But when I started BF1 to test it out, it higrocketed to 88C! about 30C more than my i3 3220 with a generic paste!
I exited BF1 in fear of them increasing even further to 90C and noticed that the temps then stayed at around 45C.
Everything else was fine, GPU at around 68C.
Is it normal for my 3570 to reach 88C? Im using my cooler from the i3 and NO overclock in any form, along with a Cooler Master HTK-002, properly applied.
IF its a cooler problem, what cooler should I get thats cheap and low-profile?
 
Solution
88c should not hurt your CPU. Throttle point is 105c for your chip, which is what Intel considered the upper safe limit. Lowering your temps can't hurt, but I don't think you need to throttle down your clockspeeds. You might go into BIOS and adjust your fan speed profile, or perhaps adjust or add case fans. Worst case (if you find it's climbing much higher than 88c during real-world loads) you can open up Windows Power Options and under "Processor power management", set your maximum processor state to something less than 100%. I'd consider this a last resort.

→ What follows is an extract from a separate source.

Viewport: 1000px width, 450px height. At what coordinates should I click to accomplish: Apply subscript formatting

Yea i think your using a stock cooler. For a i5 max loaded cna be quite hot. Dont worry, aslong as dosn't go over 95 them it should be fine. If not then i might be a good time to get a new cooler. A Gamer Storm Gabriel would be a nice pick
 

Quick update, reapplied thermal paste with line method, idle temps went down by 3C and 50% load actually decreased a lot, 55C (used to be 65), but seems that 100% temps are still around 88C, is there a CPU limiter or something to limit my CPU to work at a certain limit to maintain cool temps?

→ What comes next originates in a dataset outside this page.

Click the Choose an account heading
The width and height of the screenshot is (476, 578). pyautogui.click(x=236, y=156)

Ambient temps are 29-31C btw
 
88c should not hurt your CPU. Throttle point is 105c for your chip, which is what Intel considered the upper safe limit. Lowering your temps can't hurt, but I don't think you need to throttle down your clockspeeds. You might go into BIOS and adjust your fan speed profile, or perhaps adjust or add case fans. Worst case (if you find it's climbing much higher than 88c during real-world loads) you can open up Windows Power Options and under "Processor power management", set your maximum processor state to something less than 100%. I'd consider this a last resort.